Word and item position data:
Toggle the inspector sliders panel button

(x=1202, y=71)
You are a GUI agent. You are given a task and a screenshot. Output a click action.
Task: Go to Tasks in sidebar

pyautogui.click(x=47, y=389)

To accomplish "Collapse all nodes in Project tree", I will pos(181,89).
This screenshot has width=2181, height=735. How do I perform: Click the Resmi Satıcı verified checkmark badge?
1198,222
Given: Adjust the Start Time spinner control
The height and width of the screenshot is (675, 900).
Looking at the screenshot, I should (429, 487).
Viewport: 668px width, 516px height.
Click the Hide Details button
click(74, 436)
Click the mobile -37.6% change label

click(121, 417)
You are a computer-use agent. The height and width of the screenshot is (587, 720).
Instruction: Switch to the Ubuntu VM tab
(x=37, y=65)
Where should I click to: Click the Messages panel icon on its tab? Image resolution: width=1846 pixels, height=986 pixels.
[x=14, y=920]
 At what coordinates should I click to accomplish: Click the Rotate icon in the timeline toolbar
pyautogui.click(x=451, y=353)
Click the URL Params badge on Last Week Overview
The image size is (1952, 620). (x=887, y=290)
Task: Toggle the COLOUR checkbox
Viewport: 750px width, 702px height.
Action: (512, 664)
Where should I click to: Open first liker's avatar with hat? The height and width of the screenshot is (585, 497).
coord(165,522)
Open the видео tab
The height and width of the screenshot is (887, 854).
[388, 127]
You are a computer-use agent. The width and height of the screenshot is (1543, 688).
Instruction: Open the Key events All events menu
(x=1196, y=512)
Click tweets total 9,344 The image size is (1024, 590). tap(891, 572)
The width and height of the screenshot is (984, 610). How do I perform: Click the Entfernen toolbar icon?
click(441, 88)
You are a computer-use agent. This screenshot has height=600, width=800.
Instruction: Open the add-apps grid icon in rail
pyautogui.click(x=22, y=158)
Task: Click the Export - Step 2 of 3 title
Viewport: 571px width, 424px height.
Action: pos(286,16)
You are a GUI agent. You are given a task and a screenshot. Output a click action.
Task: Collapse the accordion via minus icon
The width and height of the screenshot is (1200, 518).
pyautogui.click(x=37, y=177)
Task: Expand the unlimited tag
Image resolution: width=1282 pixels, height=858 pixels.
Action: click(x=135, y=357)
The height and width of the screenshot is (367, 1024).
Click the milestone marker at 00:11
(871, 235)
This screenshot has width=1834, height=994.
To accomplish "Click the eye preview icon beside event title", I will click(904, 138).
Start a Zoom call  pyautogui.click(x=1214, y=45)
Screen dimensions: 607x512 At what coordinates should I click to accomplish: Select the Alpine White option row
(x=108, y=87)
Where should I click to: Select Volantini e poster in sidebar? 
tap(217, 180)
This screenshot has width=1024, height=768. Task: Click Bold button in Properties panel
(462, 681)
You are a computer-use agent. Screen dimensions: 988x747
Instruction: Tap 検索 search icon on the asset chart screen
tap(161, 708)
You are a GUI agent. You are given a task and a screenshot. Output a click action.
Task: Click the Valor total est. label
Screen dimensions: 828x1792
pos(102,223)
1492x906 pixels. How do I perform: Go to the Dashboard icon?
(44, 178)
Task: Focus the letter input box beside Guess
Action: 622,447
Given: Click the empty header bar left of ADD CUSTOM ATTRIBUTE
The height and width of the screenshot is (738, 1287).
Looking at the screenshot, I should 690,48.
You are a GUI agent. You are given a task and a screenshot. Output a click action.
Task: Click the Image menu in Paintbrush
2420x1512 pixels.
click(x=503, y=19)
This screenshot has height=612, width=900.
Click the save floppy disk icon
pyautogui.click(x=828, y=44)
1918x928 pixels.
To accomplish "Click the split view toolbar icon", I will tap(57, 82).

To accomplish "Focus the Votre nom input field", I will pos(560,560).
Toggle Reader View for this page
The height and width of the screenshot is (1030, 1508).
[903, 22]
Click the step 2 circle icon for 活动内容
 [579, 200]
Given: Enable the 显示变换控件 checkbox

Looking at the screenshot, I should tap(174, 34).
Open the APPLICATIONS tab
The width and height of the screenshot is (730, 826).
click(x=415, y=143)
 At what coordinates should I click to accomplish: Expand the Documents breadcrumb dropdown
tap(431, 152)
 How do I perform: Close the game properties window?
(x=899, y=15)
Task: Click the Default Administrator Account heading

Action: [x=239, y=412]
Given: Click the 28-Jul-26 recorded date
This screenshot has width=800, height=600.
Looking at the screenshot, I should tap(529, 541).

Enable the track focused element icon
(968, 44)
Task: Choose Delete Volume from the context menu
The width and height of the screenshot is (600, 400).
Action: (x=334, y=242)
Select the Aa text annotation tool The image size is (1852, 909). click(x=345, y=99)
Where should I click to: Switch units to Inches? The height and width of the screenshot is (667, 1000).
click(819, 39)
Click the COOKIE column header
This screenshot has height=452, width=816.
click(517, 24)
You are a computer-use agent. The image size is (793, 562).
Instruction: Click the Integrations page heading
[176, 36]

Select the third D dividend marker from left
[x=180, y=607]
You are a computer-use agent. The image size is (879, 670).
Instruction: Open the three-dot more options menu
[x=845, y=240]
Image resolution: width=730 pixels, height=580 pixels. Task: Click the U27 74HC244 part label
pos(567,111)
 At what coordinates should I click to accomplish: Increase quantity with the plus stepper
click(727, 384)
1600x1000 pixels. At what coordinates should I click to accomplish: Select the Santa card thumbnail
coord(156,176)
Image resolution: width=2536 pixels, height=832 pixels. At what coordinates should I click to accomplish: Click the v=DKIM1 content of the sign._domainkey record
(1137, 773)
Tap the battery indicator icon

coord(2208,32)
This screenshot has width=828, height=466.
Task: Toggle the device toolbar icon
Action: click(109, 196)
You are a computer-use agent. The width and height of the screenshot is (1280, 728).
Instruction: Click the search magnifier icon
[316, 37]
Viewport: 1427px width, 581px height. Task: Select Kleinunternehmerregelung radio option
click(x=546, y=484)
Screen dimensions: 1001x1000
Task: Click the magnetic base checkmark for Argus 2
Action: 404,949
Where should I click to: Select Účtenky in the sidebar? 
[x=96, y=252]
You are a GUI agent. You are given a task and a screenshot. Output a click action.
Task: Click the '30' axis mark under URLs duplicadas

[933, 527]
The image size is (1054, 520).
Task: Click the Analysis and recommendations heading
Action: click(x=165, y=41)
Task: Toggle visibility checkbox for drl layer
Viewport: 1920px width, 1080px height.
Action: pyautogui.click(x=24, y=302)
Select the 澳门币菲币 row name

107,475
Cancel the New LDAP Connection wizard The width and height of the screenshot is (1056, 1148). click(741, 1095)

REQUIRED WORK:
Format the records as a Markdown table with the columns Row and Line, starting at the beginning of the records and stopping after the line that contains "click(441, 88)". Skip blank lines, and give each remaining line its own row with a running row number.

PROBLEM SOLUTION:
| Row | Line |
|---|---|
| 1 | Toggle the inspector sliders panel button |
| 2 | (x=1202, y=71) |
| 3 | You are a GUI agent. You are given a task and a screenshot. Output a click action. |
| 4 | Task: Go to Tasks in sidebar |
| 5 | pyautogui.click(x=47, y=389) |
| 6 | To accomplish "Collapse all nodes in Project tree", I will pos(181,89). |
| 7 | This screenshot has width=2181, height=735. How do I perform: Click the Resmi Satıcı verified checkmark badge? |
| 8 | 1198,222 |
| 9 | Given: Adjust the Start Time spinner control |
| 10 | The height and width of the screenshot is (675, 900). |
| 11 | Looking at the screenshot, I should (429, 487). |
| 12 | Viewport: 668px width, 516px height. |
| 13 | Click the Hide Details button |
| 14 | click(74, 436) |
| 15 | Click the mobile -37.6% change label |
| 16 | click(121, 417) |
| 17 | You are a computer-use agent. The height and width of the screenshot is (587, 720). |
| 18 | Instruction: Switch to the Ubuntu VM tab |
| 19 | (x=37, y=65) |
| 20 | Where should I click to: Click the Messages panel icon on its tab? Image resolution: width=1846 pixels, height=986 pixels. |
| 21 | [x=14, y=920] |
| 22 |  At what coordinates should I click to accomplish: Click the Rotate icon in the timeline toolbar |
| 23 | pyautogui.click(x=451, y=353) |
| 24 | Click the URL Params badge on Last Week Overview |
| 25 | The image size is (1952, 620). (x=887, y=290) |
| 26 | Task: Toggle the COLOUR checkbox |
| 27 | Viewport: 750px width, 702px height. |
| 28 | Action: (512, 664) |
| 29 | Where should I click to: Open first liker's avatar with hat? The height and width of the screenshot is (585, 497). |
| 30 | coord(165,522) |
| 31 | Open the видео tab |
| 32 | The height and width of the screenshot is (887, 854). |
| 33 | [388, 127] |
| 34 | You are a computer-use agent. The width and height of the screenshot is (1543, 688). |
| 35 | Instruction: Open the Key events All events menu |
| 36 | (x=1196, y=512) |
| 37 | Click tweets total 9,344 The image size is (1024, 590). tap(891, 572) |
| 38 | The width and height of the screenshot is (984, 610). How do I perform: Click the Entfernen toolbar icon? |
| 39 | click(441, 88) |